I’m not a meditation
teacher. I’m not even a very enthusiastic meditator. I’ve averaged
about 20 minutes once a week for the past couple of years, and any
serious meditator will tell you that’s not enough to really benefit you.
Except it seems like it is, because I’ve noticed some benefits that I
can’t attribute to anything else. I’m sure I’d get far more benefit if I
meditated more regularly (I’m experimenting quietly with doing that).
But here’s what I’ve gained even from a rather hit-and-miss practice.
Well-known benefits of meditation
Everyone who knows much about meditation
knows that it helps to decrease negative thoughts and increase positive
ones. It trains you to pay attention. It lowers blood pressure, reduces
irregularity in heart rhythms and reverses the symptoms of stress. I
knew all that going in.
What I didn’t expect were the benefits I’m about to describe. They
come from the very nature of meditation, so even though they’re
generally not among meditators’ goals, they come, as it were, with the
package.
1. A tolerance for boring stuff
Meditation is, let’s face it, boring. You sit still and think of nothing. How amusing is that?
Which is my point. By practicing meditation,
however inconsistently, I’ve developed my ability to endure not being
constantly entertained and engaged. I can now do a tedious task at work
without feeling so much negativity about it.
That doesn’t sound like much of a benefit, until you reflect that the ability to do boring stuff is a key element of success. Partly, this is because not many people will stick with it, so the people who can have an automatic advantage.
Practice that isn’t very entertaining is the way to become an expert, a success. Meditation helps prepare you for that.
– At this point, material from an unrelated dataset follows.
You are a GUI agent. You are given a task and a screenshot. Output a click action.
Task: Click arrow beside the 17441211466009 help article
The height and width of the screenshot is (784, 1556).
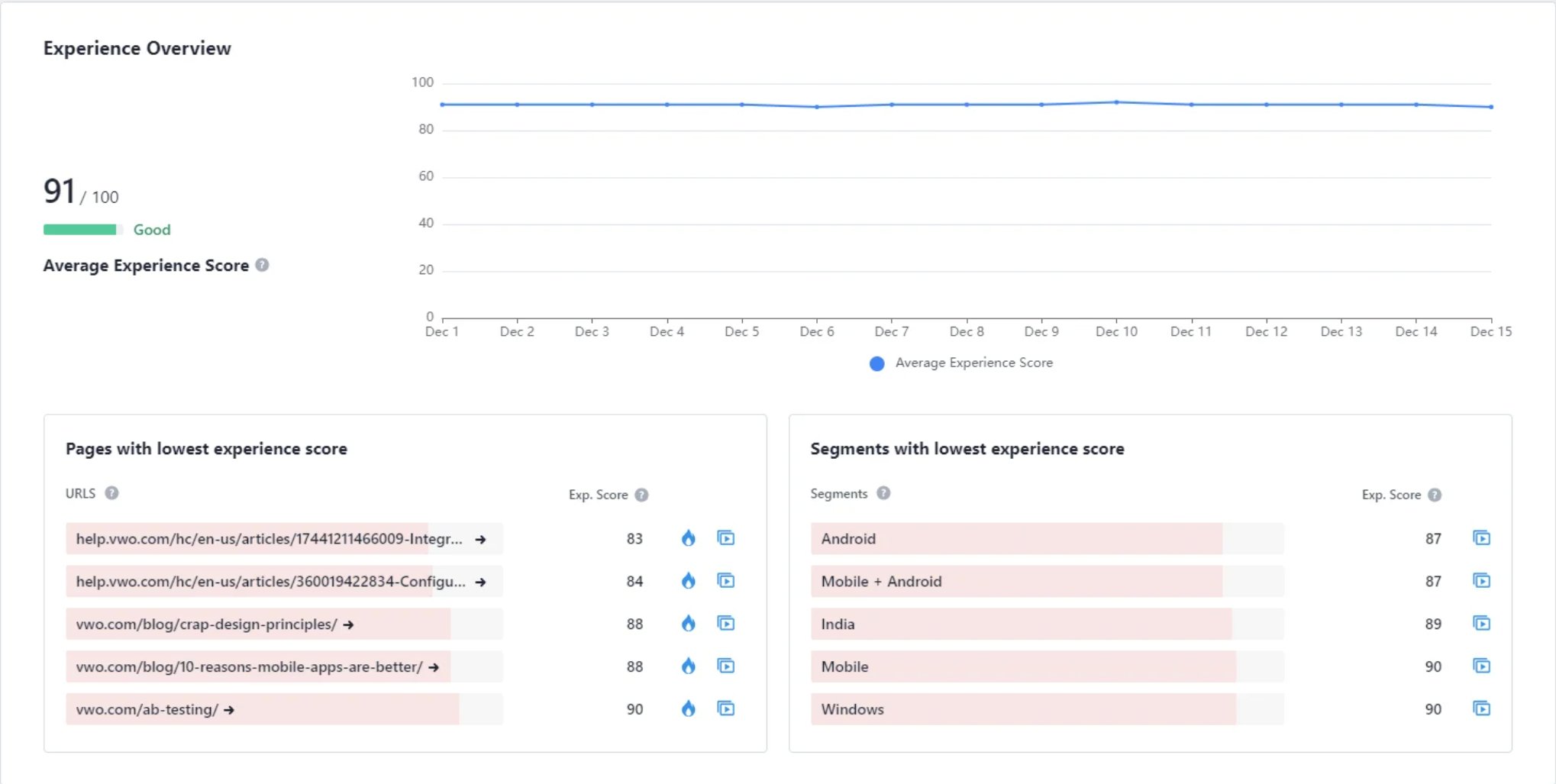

2. The ability to be physically still
Most forms of meditation
involve sitting still for a period of time. I haven’t gone longer than
half an hour, but even so, sitting completely still for half an hour is
something that a lot of people can’t do.
And physical stillness, without nervous fidgeting, conveys to the
people around you that you’re calm and in control. Because of my meditation practice, I’m able to project confidence (and focused attention) – and this is another key element of success in life.
3. The ability to sit with emotions and let them be
A couple of years ago, it was my turn to lead my little meditation
group, and as it happened, neither of the others turned up. There I
was, alone in a large building, sitting. I have some issues around being
alone, and so fear turned up to sit with me.
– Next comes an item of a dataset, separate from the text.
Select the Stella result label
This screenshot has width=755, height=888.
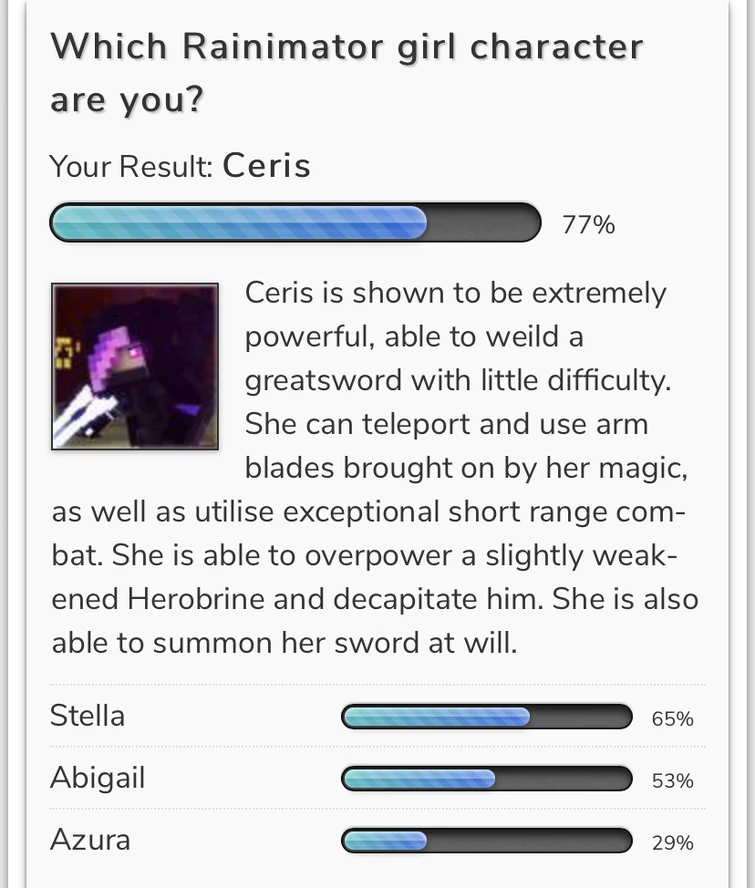(88, 716)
So I sat with fear. If I’d been doing something else, I would
probably have distracted myself to cover it over, but I was meditating,
so I kept sitting there. Fear came, and I let fear go, and fear came
back, and I let fear go, and eventually the timer went off. And nothing
terrible had happened to me.
The following weekend, I went to a professional conference – and was
the most confident I had ever been, comfortable approaching people I
didn’t know and chatting with them easily. Sitting with fear had taught
me that I could let fear go, and that had transformed my confidence.
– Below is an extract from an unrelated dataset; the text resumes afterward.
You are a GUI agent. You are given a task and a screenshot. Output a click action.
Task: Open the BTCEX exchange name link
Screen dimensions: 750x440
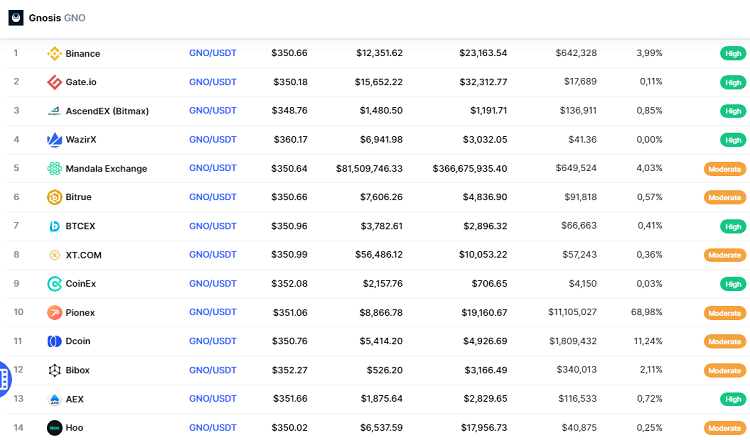point(83,226)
Not being driven by your emotions – including not being driven to
distract yourself from feeling them – is going to make you more
successful, because you have more control over your responses to
situations.
4. The ability to let go of thoughts I don’t need
Most forms of meditation
involve letting go of intrusive thoughts and deliberately shifting
attention. When you practice that for a while, you build up your mental
ability to let a thought go if you don’t happen to need it at the time.
Now, intrusive thoughts come along relatively often. Thoughts that
you’re not good enough, the desire to do things that you know would be
bad ideas, or just amusing distractions that don’t achieve anything.
They come along when you’re trying to complete an important but not
necessarily enjoyable task, when you’re trying to get to sleep, and when
you’re making decisions.
Practicing meditation helps you let them go gently and return to what you were doing.
5. A wordless sense of self
This benefit, by its nature, is difficult to write about.
I’m a words man. I define myself, often, in terms of things I know,
things I can do with my thoughts and my words. One of the things that
I’ve struggled with in meditation is the fear that if I let go of words, I might not exist any more.
Well, it turns out I do. There’s something that persists when my mind isn’t talking. Through meditation,
I’ve become more aware of that self, and it seems to be a calmer,
stronger self than the one that chatters all the time. Because I can act
out of that self, I’ve become more authentic in my decisions, my
actions and my interactions with people around me.
Starting meditation
You don’t have to do high-level meditation
to get these benefits. You don’t have to do it for an hour a day for 20
years. (You’ll certainly be a very remarkable person if you do, but you
don’t have to.)
That means you can actually start. You can start small. You can start
by sitting still for five minutes a day, or 20 minutes once a week, and
just gently letting go of whatever your gabbling mind brings up.
Letting go, over and over, gently, without self-blame. It may help to
have something to focus on – counting 1 to 10 over and over (when you
hit 11 you know you’ve lost focus), staring at a spot on the floor,
imagining your breath going into and out of your body, whatever works
for you.
It’s boring, and all kinds of emotions can come up and rage around, and it doesn’t seem to do anything. But it does.
And as it does its gradual work, you become the kind of person who can succeed in life.